The component can manually call this function to add the entry into the data pack immediately. Otherwise, the system will add the entries automatically when this component finishes.

Parameters
  • pack (BasePack) – The pack to add the entry into.

  • entry (Entry) – The entry to be added.

Returns:

flush()[source]

Indicate that there will be no more packs to be passed in, handle what’s remaining in the buffer.

finish(resource)[source]

The pipeline will call this function at the end of the pipeline to notify all the components. The user can implement this function to release resources used by this component. The component can also add objects to the resources.

Parameters

resource (Resources) – A global resource registry.
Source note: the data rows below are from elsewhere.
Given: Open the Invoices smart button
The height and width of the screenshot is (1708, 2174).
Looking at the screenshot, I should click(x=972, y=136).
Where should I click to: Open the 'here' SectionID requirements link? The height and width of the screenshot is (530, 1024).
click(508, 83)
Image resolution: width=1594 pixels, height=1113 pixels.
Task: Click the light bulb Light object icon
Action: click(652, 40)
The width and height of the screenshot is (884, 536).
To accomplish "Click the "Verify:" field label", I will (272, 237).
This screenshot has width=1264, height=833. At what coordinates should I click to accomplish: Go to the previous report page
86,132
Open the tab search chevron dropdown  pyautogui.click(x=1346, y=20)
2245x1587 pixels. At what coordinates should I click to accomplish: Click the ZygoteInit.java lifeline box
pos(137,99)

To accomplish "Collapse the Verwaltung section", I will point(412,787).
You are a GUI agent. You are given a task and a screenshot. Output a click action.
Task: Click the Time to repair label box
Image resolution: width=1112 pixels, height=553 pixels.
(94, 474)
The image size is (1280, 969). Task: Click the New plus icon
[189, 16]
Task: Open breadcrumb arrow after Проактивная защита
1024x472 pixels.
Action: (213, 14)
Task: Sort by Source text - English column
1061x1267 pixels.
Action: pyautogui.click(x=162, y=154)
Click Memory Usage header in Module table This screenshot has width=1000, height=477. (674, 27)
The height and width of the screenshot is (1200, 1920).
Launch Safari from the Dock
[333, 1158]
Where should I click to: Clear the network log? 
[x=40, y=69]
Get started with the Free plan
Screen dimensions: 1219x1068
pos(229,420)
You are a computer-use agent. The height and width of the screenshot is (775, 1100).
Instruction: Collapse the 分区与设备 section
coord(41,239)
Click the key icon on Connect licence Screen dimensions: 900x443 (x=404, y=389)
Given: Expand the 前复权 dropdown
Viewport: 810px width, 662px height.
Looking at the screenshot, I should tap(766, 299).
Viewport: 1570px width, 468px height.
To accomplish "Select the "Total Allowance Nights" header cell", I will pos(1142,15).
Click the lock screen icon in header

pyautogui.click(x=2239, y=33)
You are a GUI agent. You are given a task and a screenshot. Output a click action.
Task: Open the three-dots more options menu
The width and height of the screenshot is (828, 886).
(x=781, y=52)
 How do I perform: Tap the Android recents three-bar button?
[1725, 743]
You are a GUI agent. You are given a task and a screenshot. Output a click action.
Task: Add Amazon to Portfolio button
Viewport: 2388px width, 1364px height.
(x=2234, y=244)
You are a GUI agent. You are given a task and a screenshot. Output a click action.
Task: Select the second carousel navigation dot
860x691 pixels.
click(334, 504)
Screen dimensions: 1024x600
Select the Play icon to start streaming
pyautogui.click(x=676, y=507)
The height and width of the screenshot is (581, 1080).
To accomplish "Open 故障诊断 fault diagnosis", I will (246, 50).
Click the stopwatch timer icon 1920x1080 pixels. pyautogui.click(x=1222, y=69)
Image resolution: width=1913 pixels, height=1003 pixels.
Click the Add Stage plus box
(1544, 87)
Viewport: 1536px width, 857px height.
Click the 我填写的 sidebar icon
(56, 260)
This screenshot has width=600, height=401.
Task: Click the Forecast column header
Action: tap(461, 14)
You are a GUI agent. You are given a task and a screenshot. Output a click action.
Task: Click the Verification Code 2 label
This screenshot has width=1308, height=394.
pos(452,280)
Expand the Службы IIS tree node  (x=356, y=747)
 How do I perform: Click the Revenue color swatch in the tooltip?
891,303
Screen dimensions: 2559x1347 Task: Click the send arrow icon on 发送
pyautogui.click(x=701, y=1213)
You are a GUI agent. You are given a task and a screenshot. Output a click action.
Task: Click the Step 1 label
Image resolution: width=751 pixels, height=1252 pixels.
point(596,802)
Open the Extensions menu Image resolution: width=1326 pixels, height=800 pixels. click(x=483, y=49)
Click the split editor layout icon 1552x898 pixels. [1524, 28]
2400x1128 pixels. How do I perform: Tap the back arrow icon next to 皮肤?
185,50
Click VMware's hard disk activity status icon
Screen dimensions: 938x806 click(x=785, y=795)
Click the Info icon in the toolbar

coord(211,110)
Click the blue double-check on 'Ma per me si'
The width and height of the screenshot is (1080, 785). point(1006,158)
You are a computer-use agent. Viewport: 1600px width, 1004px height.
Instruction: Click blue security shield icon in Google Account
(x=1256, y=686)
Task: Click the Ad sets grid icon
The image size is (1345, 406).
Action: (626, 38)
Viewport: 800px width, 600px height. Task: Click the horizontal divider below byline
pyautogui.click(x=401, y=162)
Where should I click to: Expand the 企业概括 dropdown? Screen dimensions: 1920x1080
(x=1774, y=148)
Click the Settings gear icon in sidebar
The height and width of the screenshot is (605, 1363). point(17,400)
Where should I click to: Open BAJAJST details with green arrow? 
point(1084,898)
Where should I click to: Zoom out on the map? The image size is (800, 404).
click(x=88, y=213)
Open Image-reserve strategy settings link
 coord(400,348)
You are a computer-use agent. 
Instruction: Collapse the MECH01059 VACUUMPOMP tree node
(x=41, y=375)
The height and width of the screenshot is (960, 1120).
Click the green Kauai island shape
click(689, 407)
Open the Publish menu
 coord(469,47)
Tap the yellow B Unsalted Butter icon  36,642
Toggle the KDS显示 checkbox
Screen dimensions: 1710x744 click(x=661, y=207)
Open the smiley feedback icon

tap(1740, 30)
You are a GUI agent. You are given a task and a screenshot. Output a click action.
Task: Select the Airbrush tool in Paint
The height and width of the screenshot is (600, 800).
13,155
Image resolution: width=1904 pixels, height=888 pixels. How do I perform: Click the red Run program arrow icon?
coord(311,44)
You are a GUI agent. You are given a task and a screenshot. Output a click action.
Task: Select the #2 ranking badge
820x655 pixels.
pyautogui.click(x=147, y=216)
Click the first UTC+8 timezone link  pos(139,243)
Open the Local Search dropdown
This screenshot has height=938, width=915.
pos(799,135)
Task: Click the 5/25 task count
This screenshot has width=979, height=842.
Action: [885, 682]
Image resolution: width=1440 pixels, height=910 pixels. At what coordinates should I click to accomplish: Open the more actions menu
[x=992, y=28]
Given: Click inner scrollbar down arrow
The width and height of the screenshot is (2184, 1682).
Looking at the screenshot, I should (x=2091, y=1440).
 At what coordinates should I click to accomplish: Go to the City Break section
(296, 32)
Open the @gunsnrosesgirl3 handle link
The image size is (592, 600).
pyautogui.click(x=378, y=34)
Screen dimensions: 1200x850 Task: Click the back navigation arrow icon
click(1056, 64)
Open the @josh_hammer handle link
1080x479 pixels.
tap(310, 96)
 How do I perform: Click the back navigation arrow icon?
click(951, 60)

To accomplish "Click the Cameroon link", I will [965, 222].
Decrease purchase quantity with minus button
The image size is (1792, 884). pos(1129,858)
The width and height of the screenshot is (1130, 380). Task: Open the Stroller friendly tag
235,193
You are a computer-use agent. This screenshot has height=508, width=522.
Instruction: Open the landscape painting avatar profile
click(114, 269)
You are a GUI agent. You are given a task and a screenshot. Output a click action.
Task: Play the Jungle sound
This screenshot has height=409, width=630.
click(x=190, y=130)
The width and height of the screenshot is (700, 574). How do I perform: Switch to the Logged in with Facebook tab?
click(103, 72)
classmethod make_configs(configs)[source]

Create the component configuration for this class, by merging the provided config with the default_config.

The following config conventions are expected:
  • The top level key can be a special config_path.

  • config_path should be point to a file system path, which will

    be a YAML file containing configurations.

  • Other key values in the configs will be considered as parameters.

Parameters

configs – The input config to be merged with the default config.

Returns

The merged configuration.

classmethod default_configs()[source]

Returns a dict of configurations of the component with default values. Used to replace the missing values of input configs during pipeline construction.